Written problem: Please copy the records below, replacing every "computer-use agent" with "screen assistant" and leaving everything else unchanged.

Extracted records:
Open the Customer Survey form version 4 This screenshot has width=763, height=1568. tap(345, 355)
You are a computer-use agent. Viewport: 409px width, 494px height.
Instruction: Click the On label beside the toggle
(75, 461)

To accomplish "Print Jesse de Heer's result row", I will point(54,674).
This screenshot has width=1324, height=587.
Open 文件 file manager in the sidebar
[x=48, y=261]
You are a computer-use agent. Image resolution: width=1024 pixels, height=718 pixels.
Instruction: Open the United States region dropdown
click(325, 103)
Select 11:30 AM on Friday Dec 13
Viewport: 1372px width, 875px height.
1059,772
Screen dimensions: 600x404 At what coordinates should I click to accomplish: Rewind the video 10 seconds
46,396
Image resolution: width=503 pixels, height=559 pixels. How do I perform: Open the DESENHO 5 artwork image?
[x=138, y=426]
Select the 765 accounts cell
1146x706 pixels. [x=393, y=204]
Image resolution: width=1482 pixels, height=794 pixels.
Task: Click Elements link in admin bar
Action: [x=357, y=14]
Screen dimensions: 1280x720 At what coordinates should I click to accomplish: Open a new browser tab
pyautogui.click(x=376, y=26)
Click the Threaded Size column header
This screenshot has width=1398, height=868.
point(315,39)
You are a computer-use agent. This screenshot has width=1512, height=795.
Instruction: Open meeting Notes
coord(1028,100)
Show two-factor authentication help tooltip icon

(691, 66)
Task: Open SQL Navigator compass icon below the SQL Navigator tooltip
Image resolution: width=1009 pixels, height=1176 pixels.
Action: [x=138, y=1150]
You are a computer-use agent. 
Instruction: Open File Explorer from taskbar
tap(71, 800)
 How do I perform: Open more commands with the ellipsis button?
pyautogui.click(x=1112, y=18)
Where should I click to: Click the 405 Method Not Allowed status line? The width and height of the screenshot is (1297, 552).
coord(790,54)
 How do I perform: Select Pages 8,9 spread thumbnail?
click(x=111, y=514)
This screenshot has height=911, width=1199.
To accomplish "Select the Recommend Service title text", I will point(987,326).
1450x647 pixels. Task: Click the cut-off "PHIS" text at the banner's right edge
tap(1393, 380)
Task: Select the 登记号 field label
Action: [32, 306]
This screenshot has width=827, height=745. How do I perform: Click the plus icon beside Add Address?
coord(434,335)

Problem solution:
Open the Customer Survey form version 4 This screenshot has width=763, height=1568. tap(345, 355)
You are a screen assistant. Viewport: 409px width, 494px height.
Instruction: Click the On label beside the toggle
(75, 461)

To accomplish "Print Jesse de Heer's result row", I will point(54,674).
This screenshot has width=1324, height=587.
Open 文件 file manager in the sidebar
[x=48, y=261]
You are a screen assistant. Image resolution: width=1024 pixels, height=718 pixels.
Instruction: Open the United States region dropdown
click(325, 103)
Select 11:30 AM on Friday Dec 13
Viewport: 1372px width, 875px height.
1059,772
Screen dimensions: 600x404 At what coordinates should I click to accomplish: Rewind the video 10 seconds
46,396
Image resolution: width=503 pixels, height=559 pixels. How do I perform: Open the DESENHO 5 artwork image?
[x=138, y=426]
Select the 765 accounts cell
1146x706 pixels. [x=393, y=204]
Image resolution: width=1482 pixels, height=794 pixels.
Task: Click Elements link in admin bar
Action: [x=357, y=14]
Screen dimensions: 1280x720 At what coordinates should I click to accomplish: Open a new browser tab
pyautogui.click(x=376, y=26)
Click the Threaded Size column header
This screenshot has width=1398, height=868.
point(315,39)
You are a screen assistant. This screenshot has width=1512, height=795.
Instruction: Open meeting Notes
coord(1028,100)
Show two-factor authentication help tooltip icon

(691, 66)
Task: Open SQL Navigator compass icon below the SQL Navigator tooltip
Image resolution: width=1009 pixels, height=1176 pixels.
Action: [x=138, y=1150]
You are a screen assistant. 
Instruction: Open File Explorer from taskbar
tap(71, 800)
 How do I perform: Open more commands with the ellipsis button?
pyautogui.click(x=1112, y=18)
Where should I click to: Click the 405 Method Not Allowed status line? The width and height of the screenshot is (1297, 552).
coord(790,54)
 How do I perform: Select Pages 8,9 spread thumbnail?
click(x=111, y=514)
This screenshot has height=911, width=1199.
To accomplish "Select the Recommend Service title text", I will point(987,326).
1450x647 pixels. Task: Click the cut-off "PHIS" text at the banner's right edge
tap(1393, 380)
Task: Select the 登记号 field label
Action: [32, 306]
This screenshot has width=827, height=745. How do I perform: Click the plus icon beside Add Address?
coord(434,335)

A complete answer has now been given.